╭─ Data for the task
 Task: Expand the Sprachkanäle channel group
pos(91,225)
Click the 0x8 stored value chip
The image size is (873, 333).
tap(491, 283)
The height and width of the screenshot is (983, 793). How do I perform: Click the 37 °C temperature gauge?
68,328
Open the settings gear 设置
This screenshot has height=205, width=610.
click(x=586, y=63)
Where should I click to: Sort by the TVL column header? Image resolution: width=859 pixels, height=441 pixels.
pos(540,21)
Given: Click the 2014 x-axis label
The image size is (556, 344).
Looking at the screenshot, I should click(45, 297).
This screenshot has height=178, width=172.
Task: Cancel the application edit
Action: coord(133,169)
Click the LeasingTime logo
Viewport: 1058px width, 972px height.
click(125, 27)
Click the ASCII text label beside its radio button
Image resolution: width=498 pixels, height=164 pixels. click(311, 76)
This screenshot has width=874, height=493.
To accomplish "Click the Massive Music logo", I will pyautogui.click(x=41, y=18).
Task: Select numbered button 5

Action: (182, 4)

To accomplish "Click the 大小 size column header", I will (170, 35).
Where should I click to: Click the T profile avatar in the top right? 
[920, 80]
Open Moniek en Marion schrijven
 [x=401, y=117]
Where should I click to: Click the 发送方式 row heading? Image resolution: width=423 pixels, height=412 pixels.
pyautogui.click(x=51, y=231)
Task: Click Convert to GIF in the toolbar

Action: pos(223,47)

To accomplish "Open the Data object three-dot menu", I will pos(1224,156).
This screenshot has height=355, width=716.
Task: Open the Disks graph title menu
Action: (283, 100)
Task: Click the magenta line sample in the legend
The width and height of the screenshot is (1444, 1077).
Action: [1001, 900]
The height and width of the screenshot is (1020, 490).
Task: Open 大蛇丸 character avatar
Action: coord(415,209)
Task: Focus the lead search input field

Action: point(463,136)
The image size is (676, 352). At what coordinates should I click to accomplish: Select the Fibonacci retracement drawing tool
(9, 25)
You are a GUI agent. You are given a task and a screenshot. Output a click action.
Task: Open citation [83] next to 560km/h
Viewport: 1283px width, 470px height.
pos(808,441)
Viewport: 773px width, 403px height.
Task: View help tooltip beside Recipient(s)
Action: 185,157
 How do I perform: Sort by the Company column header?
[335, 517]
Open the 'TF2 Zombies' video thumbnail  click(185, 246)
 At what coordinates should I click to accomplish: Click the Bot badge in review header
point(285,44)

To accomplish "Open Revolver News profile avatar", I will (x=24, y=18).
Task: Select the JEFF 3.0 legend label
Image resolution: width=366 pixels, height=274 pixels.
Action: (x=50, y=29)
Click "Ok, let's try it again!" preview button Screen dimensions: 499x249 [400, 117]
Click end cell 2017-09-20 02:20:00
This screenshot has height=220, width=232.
╰─
* Exercise brief: Please copy out each entry exactly as it appears above.

* Solution to this problem:
 Task: Expand the Sprachkanäle channel group
pos(91,225)
Click the 0x8 stored value chip
The image size is (873, 333).
tap(491, 283)
The height and width of the screenshot is (983, 793). How do I perform: Click the 37 °C temperature gauge?
68,328
Open the settings gear 设置
This screenshot has height=205, width=610.
click(x=586, y=63)
Where should I click to: Sort by the TVL column header? Image resolution: width=859 pixels, height=441 pixels.
pos(540,21)
Given: Click the 2014 x-axis label
The image size is (556, 344).
Looking at the screenshot, I should click(45, 297).
This screenshot has height=178, width=172.
Task: Cancel the application edit
Action: coord(133,169)
Click the LeasingTime logo
Viewport: 1058px width, 972px height.
click(125, 27)
Click the ASCII text label beside its radio button
Image resolution: width=498 pixels, height=164 pixels. click(311, 76)
This screenshot has width=874, height=493.
To accomplish "Click the Massive Music logo", I will pyautogui.click(x=41, y=18).
Task: Select numbered button 5

Action: (182, 4)

To accomplish "Click the 大小 size column header", I will (170, 35).
Where should I click to: Click the T profile avatar in the top right? 
[920, 80]
Open Moniek en Marion schrijven
 [x=401, y=117]
Where should I click to: Click the 发送方式 row heading? Image resolution: width=423 pixels, height=412 pixels.
pyautogui.click(x=51, y=231)
Task: Click Convert to GIF in the toolbar

Action: pos(223,47)

To accomplish "Open the Data object three-dot menu", I will pos(1224,156).
This screenshot has height=355, width=716.
Task: Open the Disks graph title menu
Action: (283, 100)
Task: Click the magenta line sample in the legend
The width and height of the screenshot is (1444, 1077).
Action: [1001, 900]
The height and width of the screenshot is (1020, 490).
Task: Open 大蛇丸 character avatar
Action: coord(415,209)
Task: Focus the lead search input field

Action: point(463,136)
The image size is (676, 352). At what coordinates should I click to accomplish: Select the Fibonacci retracement drawing tool
(9, 25)
You are a GUI agent. You are given a task and a screenshot. Output a click action.
Task: Open citation [83] next to 560km/h
Viewport: 1283px width, 470px height.
pos(808,441)
Viewport: 773px width, 403px height.
Task: View help tooltip beside Recipient(s)
Action: 185,157
 How do I perform: Sort by the Company column header?
[335, 517]
Open the 'TF2 Zombies' video thumbnail  click(185, 246)
 At what coordinates should I click to accomplish: Click the Bot badge in review header
point(285,44)

To accomplish "Open Revolver News profile avatar", I will (x=24, y=18).
Task: Select the JEFF 3.0 legend label
Image resolution: width=366 pixels, height=274 pixels.
Action: (x=50, y=29)
Click "Ok, let's try it again!" preview button Screen dimensions: 499x249 [400, 117]
Click end cell 2017-09-20 02:20:00
This screenshot has height=220, width=232.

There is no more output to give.